2. Credit spread forward: both parties agree on the rate in future, long pays fixed rate (as agreed today), short pays the spread rate in future.

Long benefits from increase in credit spread, short benefits from decrease.

payoff = (credit spread at maturity - credit spread now)* notional amount * risk fator



Saturday, January 24, 2009

Managing funds against bond market index

Index matching strategies for funds:

1. Simple index tracking

2. Enhanced index tracking, low amount of change:
- yield curve positioning
- call exposure positioning : advantage of inefficiency in callbale bonds yields etc
- sector and quality positioning

3. active investment strategy
---

Secondary trading of fixed income:

Reasons:

1. Yield / spread pickup trades: thought that more yield compensates more than needed for lower rating
2. Credit upside trade: expect a credit upgrade in future
3. Credit defense : in response to rating change
4. new issue swaps, sector rotation: new fixed income issues, sector changes, fixed to floating

5. Curve adjustment: in response to yield curve changes
6. Structure trades: in and out of puttable, callable and bullet bond structures dpeending upon interest rate moves.
7. Cash flow reinvestment: How much cashflow is coming from matured issues to absorb supply, and new money for new issues etc.

Spread analysis:
------

a) Alternative spread measures: swap spreads , credit default swap spread:
CDS spread: the cost of annual insurance
swap spread: a way to compare between floating and fixed rate market
---
Primary market:

Counter intuitively: more debt issuance in investment grade market validates and enhances old debt; compressing credit spread instead of increasing it.

-------------

Liability immunization:
Multiple liability immunization:
sufficient liquid assets to meet all the liabilies that come in the way

cash flow matching: need to look at average reinvestment ratio; assume conservative reinvestment estimates, assume this is fully invested for the duration of horizon.

horizon matching strategy: combination of multiple liability immunization and cash flow matching.

Sunday, January 11, 2009

Asset allocation (Reading 26)


Paper by BHB in 1986 (Brinson, Hood and Beebower):

Strong evidence thru regression that portfolio performance is 93% explained by asset allocation (the portfolio policy of % dedicated to stocks, sectors in stocks, bonds and cash); and maybe 7% by individual managers' skills.

Made asset allocation strategy a big deal compared to individual; not challenged seriously till 1997 (William Janke)

ALM (Asset / liability mangement): Explicitly model liabilities and find optimal asset allocation to meet those liabilities over the desired time period.
(Ensure matching)

Static vs dynamic: Dyanmic takes inter - period linkages into account whereas static is more like a single period allocation.
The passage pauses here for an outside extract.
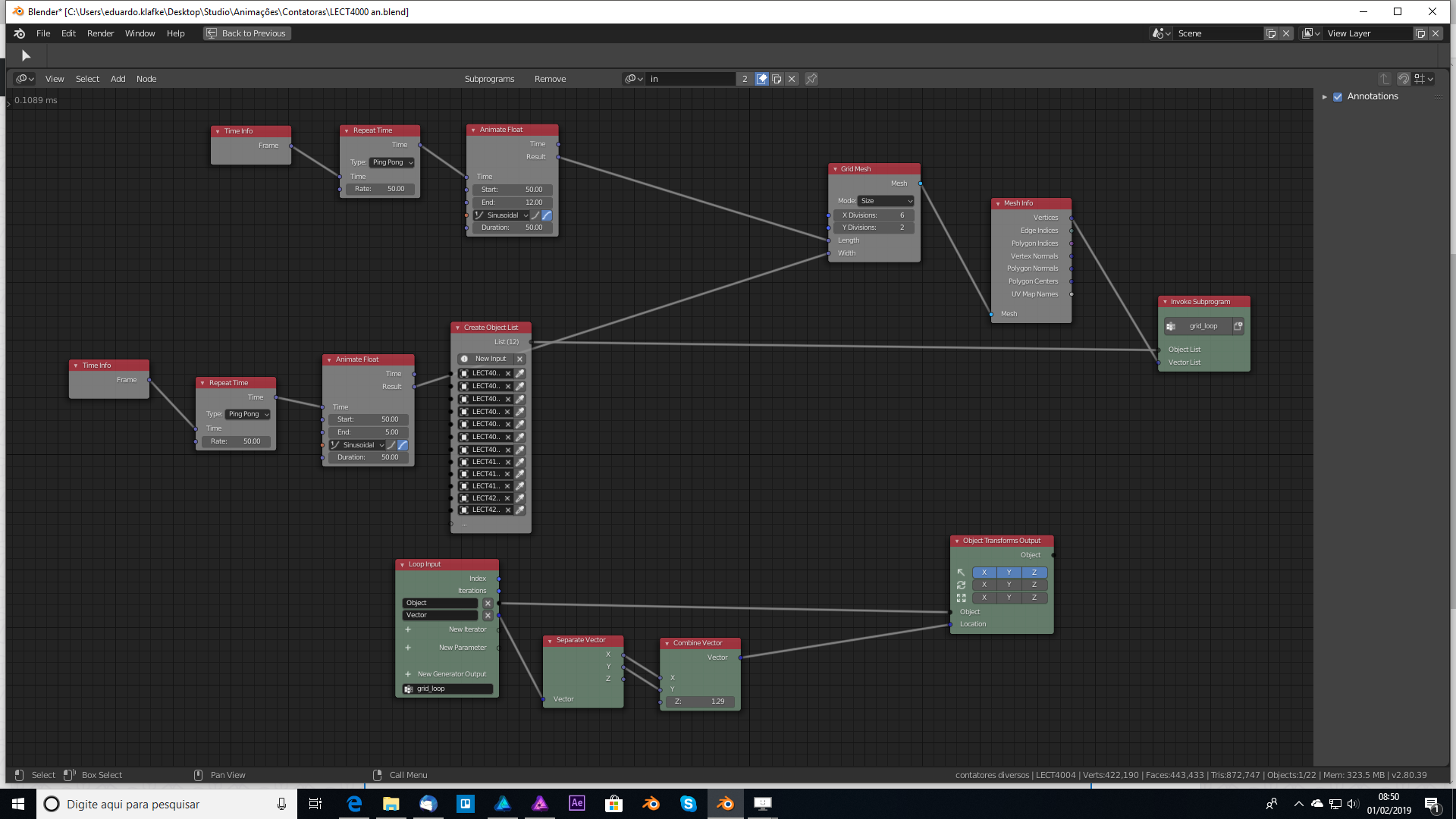Click the Object Transforms Output location icon
1456x819 pixels.
point(960,572)
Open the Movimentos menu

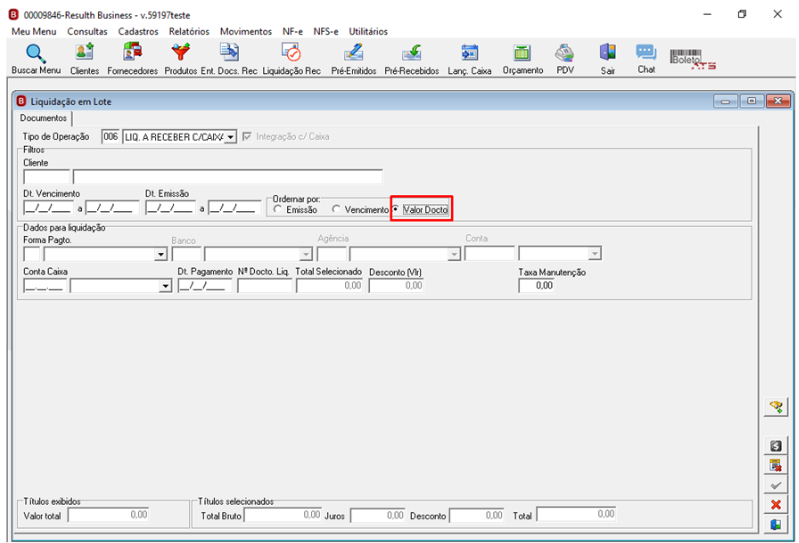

However applying dynamic ALM could be quite expensive...

Risk objectives and strategic asset allocation:

Investor's expected utility Um =
E(Rm) - 0.005Ra *(sigma)2
(expected return - risk aversion * variance of the return for mix m)


-----

Safety first ratio
Utility adjusted return
Sharp ratio
Sortino ratio

---
Black Litterman MVO: First have estimations of different asset types expected returns.
Add to those : the investor's expectations...and his confidence in his abilities.

Use the new expected returns in the MVO model to get the right asset weights.

---
Resampled efficient frontier: values from multiple efficient frontiers.

---
corner portfolio concepts in mv optimization...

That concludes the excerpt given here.